There’s another crash, followed by the sounds of my dad and baby brother screaming.

“No!” I scream, straddling the window. “Dad! Brady!”

There’s no response.

I fumble with the latch, a cough ripping through my chest.

If I can just get out of my room, I can save them.

My eyes sting and my vision is blurred as I wrench the window open. The rush of air is immediate and for half a second everything goes still as the room inhales a deep, violent gulp of oxygen.

Heat punches the air behind me with a force so strong that it knocks the breath from my lungs. The walls groan before something else gives way.
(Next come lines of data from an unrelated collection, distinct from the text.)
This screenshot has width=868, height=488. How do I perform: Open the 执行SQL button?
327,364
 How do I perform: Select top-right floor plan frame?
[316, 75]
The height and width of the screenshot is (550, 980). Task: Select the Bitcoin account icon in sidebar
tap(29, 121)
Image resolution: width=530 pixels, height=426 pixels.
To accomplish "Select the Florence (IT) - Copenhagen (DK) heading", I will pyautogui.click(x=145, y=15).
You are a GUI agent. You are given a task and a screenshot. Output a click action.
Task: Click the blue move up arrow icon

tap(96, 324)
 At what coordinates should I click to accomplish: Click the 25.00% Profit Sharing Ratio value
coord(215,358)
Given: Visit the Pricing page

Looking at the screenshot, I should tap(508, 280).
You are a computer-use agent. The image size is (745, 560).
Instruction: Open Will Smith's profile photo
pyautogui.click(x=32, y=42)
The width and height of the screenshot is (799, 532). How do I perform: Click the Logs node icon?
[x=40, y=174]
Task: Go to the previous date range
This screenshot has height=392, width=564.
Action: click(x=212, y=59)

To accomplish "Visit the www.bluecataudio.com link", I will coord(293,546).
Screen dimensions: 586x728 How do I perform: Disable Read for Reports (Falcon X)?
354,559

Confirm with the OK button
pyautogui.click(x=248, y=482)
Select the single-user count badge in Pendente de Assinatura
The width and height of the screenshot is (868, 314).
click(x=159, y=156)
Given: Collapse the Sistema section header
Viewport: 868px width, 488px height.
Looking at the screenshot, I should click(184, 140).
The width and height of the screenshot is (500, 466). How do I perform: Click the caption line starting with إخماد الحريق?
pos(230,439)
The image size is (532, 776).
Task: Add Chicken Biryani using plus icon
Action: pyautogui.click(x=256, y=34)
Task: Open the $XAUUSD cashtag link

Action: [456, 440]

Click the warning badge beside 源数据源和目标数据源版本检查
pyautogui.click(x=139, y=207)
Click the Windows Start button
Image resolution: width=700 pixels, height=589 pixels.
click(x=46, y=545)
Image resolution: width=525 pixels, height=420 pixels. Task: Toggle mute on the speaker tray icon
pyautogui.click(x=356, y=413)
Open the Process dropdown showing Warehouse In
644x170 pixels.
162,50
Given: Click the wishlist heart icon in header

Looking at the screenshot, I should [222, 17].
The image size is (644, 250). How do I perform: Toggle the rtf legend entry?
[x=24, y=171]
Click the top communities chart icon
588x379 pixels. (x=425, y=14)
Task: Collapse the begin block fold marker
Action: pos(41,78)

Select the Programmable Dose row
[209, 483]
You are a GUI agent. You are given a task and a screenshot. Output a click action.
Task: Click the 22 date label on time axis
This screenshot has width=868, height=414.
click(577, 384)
I know suddenly, with sick certainty, that this is bigger than me.

It’s no longer safe here.

I fight back the bile rising from my throat.

Instinct takes over and I swing a leg over the ledge and throw myself out without thinking, barely registering the drop before I hit the ground and roll. The smell is everywhere, sinking into my clothes—my bones. I leap up, stumbling across the lawn before turning around to take in the house. My eyes scan every inch of the yard, looking for my mom, my dad, my baby brother. Anyone.

They had to have gotten out, right?

But I see no one.

No one is here.

The blast follows as a thunderous crack splits the air as flames burst outward.

The house doesn’t just burn.

It collapses.

Everything crumbles to the ground with my family nowhere in sight.

“NOOOO!” I scream loud enough for the whole town to hear.

But I can barely hear my own voice as I shout because all I can hear is the ringing in my ears.